------ Dataset extract ------

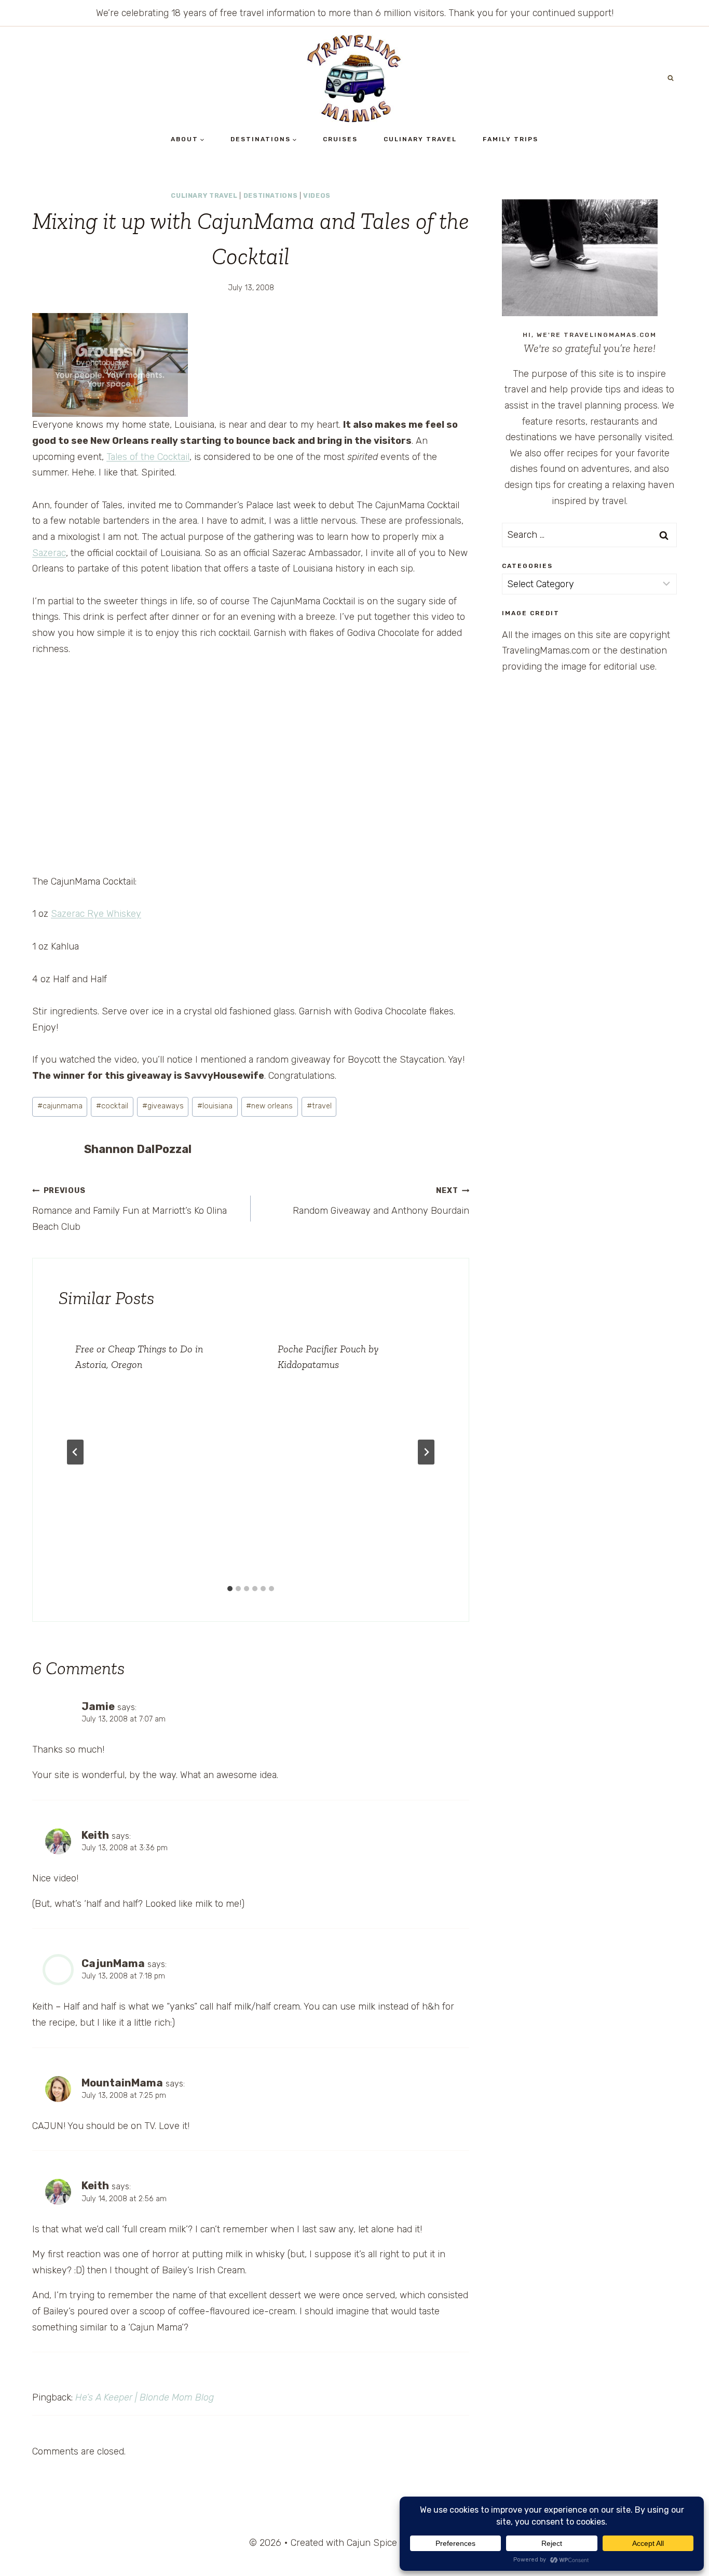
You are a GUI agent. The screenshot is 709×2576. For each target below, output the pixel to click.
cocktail (112, 1106)
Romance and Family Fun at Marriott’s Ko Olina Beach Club (129, 1209)
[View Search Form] (670, 78)
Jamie (98, 1706)
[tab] (230, 1588)
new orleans (269, 1106)
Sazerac (49, 553)
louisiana (215, 1106)
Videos (317, 195)
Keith (95, 1835)
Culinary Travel (420, 139)
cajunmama (60, 1106)
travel (319, 1106)
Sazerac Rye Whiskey (96, 913)
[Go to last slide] (75, 1452)
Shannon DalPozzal (138, 1149)
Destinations (270, 195)
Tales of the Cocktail (147, 457)
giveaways (163, 1106)
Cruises (340, 139)
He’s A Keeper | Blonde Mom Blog (144, 2397)
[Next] (426, 1452)
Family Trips (510, 139)
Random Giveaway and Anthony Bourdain (381, 1201)
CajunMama (113, 1963)
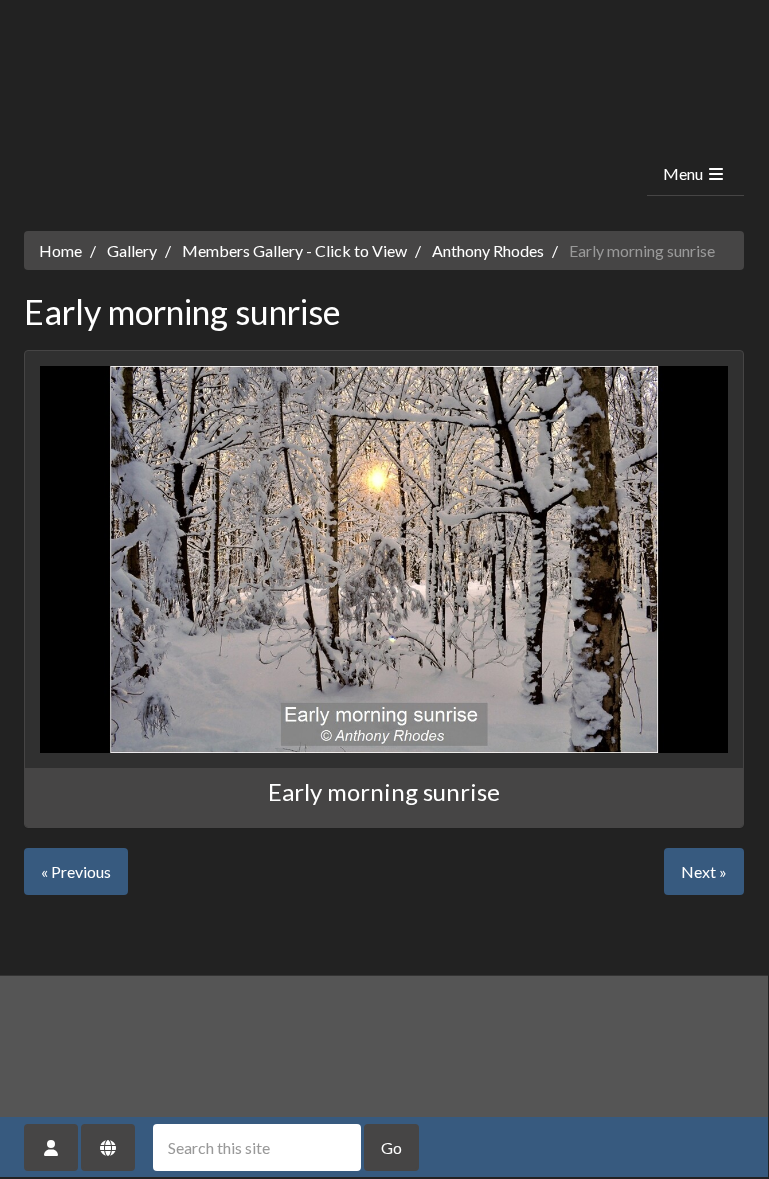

------

__Work task__: Exactly the lines from the one containing "[Go to last slide] (75, 1452)" to the end of the records above, both end lines included, are to be printed, and no pictures with them.

__Expected output__:
[Go to last slide] (75, 1452)
Shannon DalPozzal (138, 1149)
Destinations (270, 195)
Tales of the Cocktail (147, 457)
giveaways (163, 1106)
Cruises (340, 139)
He’s A Keeper | Blonde Mom Blog (144, 2397)
[Next] (426, 1452)
Family Trips (510, 139)
Random Giveaway and Anthony Bourdain (381, 1201)
CajunMama (113, 1963)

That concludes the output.